Rick, you lose out to grandma.
It's a family event.
Yep.
I mean, you could always bring grandma to a prepper camp i can try to convince him to
give up some walleye fishing but that's a hard sell that is a hard sell
uh comments coming in i'd like to do a version of prepper camp in the north i i've i've said before that like prepper camp
like anybody that wants to do something in the same vein as prepper camp like i would wholeheartedly
celebrate i would just say to those people that like i think the most important things to capture
from what rick and jane and like dozens upon dozens of volunteers whose names you all probably never heard, but they worked tirelessly to pull this event off.
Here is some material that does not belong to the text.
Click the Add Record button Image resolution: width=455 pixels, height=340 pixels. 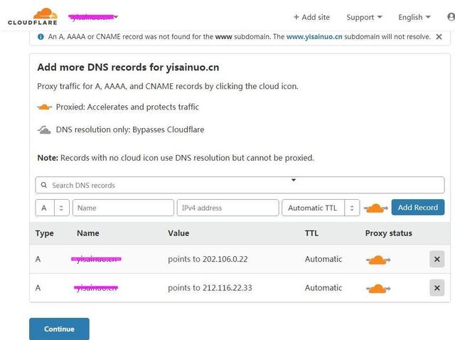418,207
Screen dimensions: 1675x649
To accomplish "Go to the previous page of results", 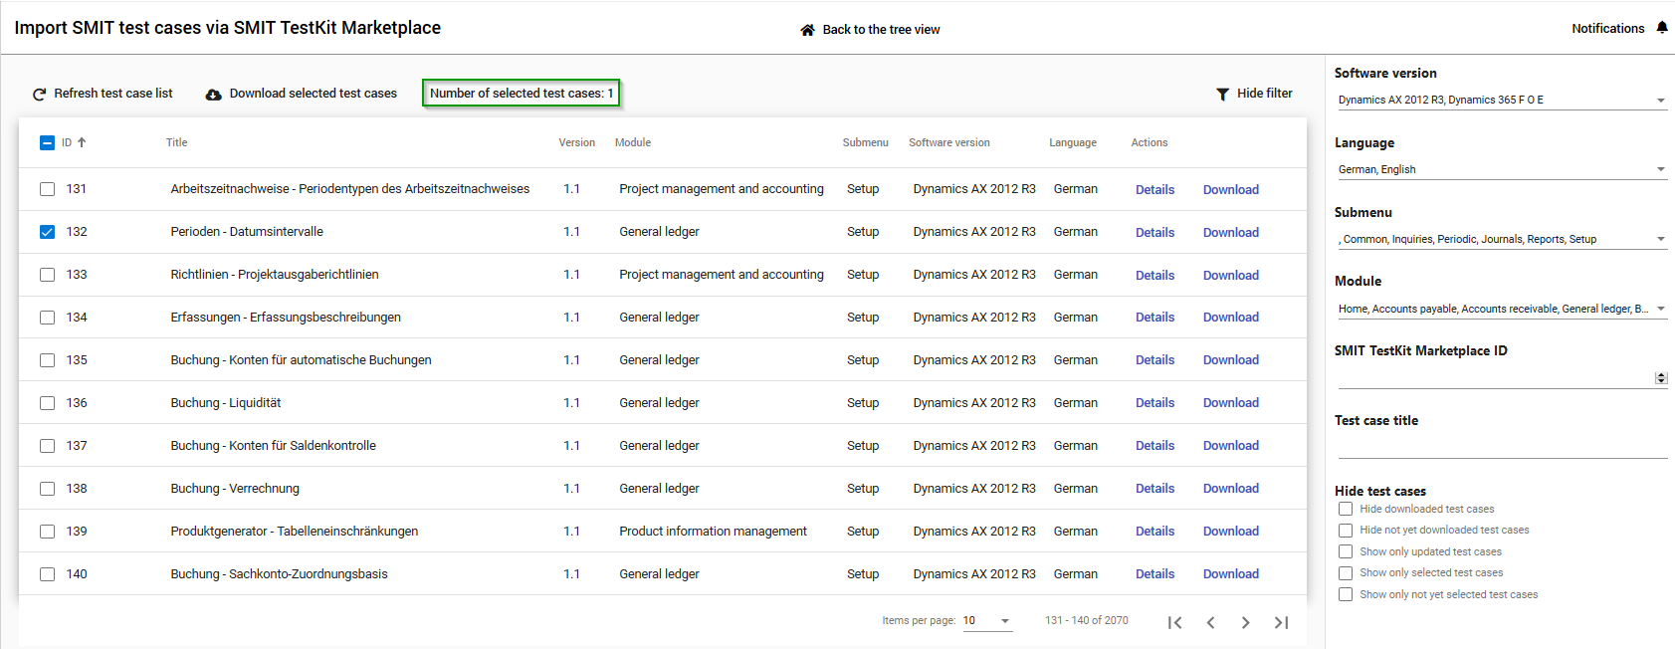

But the thing that I've always seen is that, like, it really is focused around the education.
And not just that, but it's focused around bringing together like-minded people. Like, I've met people who listen to this podcast who live within an hour and a half of me who I've never met before.
But, like, they recognize my face.
They recognize my voice.
They showed up at Prepper Camp.
They're like, dude, I live like an hour away from you, this and the other.
And, you know, I've been in preparedness for all these years.
So, you know, it's just this is the place where you can meet these people
who are into the same stuff you are and even though they're not the same stuff they're into
different stuff for a lot of the same reasons so like i i think that's the thing to capture
from prepper camp is that you you're trying to bring together all this knowledge so it can be
freely shared with the community because everyone has to be able to self-rescue
or you can't help anybody else.
And it's amazing to me because I lived it for so long,
but I had one woman come up to me from Seattle, Washington,
and I asked where she was from.
She said, from Seattle.
I said, Seattle, what are you doing here? And she said, when I walked through those gates at Prepper Camp, I felt I had gone to heaven because I can't talk about what I feel and what I think in Seattle.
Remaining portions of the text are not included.